What we think of as potentials (say, a potential situation, perhaps tomorrow I will do this or that) are not at all potentials, the outcome is already known by Plato’s god, he is timeless, outside of time, and this is envisioned as being able to know the future with absolute certainty, ergo, there are no possibilities, only realization of the foreknown events, he cannot learn anything.

There is no explanation, however, of how being outside of time makes you able to know what does not exist (the future does not exist). The only knowable things are things that exist or have existed in the past.

But of course this is Greek speculative philosophy and so, nothing real needs to be included.

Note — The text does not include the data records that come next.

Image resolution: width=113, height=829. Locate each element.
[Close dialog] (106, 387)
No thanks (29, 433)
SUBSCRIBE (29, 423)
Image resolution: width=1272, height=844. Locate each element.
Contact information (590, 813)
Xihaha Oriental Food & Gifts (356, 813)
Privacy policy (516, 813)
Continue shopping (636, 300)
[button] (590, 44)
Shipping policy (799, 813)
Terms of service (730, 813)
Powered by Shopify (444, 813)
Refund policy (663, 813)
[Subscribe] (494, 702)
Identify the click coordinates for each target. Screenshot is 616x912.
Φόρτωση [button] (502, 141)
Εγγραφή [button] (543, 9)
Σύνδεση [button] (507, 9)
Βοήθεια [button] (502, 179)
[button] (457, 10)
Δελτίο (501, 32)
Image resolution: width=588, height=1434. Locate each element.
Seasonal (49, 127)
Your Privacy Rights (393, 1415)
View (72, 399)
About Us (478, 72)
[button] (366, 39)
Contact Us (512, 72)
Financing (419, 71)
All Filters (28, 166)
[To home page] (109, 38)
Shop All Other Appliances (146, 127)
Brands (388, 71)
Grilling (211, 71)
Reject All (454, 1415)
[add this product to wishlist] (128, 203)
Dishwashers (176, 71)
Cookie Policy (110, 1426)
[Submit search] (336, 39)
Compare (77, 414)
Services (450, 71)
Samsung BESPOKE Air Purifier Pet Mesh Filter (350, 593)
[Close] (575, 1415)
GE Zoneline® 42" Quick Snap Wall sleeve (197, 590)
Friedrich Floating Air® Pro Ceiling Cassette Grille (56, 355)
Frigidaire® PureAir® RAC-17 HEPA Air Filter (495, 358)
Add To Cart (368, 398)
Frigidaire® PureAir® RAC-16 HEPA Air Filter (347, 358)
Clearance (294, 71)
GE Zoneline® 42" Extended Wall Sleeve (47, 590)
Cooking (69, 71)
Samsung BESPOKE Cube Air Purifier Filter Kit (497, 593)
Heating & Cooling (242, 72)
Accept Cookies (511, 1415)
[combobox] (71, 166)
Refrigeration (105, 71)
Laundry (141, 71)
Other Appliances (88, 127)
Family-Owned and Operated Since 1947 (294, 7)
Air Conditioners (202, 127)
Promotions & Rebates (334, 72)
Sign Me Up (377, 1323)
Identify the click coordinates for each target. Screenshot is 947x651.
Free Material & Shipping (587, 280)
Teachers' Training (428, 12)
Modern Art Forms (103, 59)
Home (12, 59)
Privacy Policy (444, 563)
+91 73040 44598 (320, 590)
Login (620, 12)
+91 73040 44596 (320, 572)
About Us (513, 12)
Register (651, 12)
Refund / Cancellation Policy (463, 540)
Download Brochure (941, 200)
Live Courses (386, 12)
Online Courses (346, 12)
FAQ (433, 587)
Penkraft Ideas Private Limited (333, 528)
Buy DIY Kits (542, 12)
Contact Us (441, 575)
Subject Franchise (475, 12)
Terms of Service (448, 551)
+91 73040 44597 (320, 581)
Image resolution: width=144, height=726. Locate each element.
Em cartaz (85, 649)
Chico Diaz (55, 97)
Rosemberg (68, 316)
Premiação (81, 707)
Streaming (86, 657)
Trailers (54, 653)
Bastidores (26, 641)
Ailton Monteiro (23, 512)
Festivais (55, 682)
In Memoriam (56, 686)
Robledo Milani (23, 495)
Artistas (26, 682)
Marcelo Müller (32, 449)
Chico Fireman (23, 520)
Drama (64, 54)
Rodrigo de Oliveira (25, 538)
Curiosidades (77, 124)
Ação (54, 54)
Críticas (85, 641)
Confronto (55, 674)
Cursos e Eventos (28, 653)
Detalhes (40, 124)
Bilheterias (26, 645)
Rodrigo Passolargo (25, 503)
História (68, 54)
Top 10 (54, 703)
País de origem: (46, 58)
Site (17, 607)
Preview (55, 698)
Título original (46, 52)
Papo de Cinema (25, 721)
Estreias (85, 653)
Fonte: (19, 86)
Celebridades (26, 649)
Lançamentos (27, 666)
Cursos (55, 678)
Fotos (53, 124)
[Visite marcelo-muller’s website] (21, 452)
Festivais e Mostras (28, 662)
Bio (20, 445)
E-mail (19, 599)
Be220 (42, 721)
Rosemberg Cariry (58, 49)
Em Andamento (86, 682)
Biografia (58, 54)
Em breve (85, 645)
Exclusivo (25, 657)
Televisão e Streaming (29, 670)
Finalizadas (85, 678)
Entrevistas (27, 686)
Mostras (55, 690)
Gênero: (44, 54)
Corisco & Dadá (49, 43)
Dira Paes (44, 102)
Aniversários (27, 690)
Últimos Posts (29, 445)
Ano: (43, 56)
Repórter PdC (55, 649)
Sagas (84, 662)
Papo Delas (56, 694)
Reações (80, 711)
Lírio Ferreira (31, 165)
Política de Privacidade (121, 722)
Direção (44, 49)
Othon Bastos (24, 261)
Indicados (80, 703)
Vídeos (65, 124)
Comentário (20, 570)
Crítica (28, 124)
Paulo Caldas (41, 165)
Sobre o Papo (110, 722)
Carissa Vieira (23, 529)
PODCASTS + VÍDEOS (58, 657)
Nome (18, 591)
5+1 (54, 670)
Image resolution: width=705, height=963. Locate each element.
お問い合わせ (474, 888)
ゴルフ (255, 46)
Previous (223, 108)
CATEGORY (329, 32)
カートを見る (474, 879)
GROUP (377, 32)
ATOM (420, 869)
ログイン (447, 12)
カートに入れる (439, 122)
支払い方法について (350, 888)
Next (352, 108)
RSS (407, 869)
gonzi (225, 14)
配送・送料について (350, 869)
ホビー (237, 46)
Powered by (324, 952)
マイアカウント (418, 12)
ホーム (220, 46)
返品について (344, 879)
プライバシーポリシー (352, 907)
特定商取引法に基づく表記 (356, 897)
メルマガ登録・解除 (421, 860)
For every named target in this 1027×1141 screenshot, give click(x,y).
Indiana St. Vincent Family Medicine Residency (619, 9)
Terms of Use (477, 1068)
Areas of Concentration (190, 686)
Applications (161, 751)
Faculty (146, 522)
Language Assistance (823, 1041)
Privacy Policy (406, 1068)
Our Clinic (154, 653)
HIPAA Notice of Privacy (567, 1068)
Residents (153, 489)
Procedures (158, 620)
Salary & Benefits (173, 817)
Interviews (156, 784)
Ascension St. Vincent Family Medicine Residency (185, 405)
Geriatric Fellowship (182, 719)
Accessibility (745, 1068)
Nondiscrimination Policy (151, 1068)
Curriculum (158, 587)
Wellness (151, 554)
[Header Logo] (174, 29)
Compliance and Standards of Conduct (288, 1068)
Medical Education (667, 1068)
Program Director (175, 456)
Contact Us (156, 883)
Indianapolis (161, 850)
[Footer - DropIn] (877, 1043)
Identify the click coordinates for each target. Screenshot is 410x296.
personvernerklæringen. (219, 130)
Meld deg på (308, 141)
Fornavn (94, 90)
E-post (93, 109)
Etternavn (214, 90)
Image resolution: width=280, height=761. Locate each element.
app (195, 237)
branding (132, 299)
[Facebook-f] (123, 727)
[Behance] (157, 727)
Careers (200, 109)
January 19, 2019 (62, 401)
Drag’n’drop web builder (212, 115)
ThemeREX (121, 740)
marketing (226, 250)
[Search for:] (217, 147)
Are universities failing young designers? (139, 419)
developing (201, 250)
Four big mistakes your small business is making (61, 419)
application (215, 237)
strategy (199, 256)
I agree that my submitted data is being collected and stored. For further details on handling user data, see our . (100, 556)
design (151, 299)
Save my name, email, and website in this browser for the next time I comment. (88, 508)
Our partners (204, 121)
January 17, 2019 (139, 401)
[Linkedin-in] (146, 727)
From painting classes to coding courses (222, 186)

You can make up whatever you like as long as it is unhuman like, your current view of the pantheon of gods the Greeks believed in.

Though Plato and his friends did not name the ultimate being, others since have tried to mix the two concepts and say that they were both arriving at a single god, and so use the name of Zeus to describe this from time to time.

If you have studies any Christianity you will recognize those characteristics as being laid over the Jewish-Christian God.

Is this how we are to do our theology? Consult the Greeks? They had no revelation and revelation is the only viable method of obtaining information about a transcendent God, the God who is there and is not silent.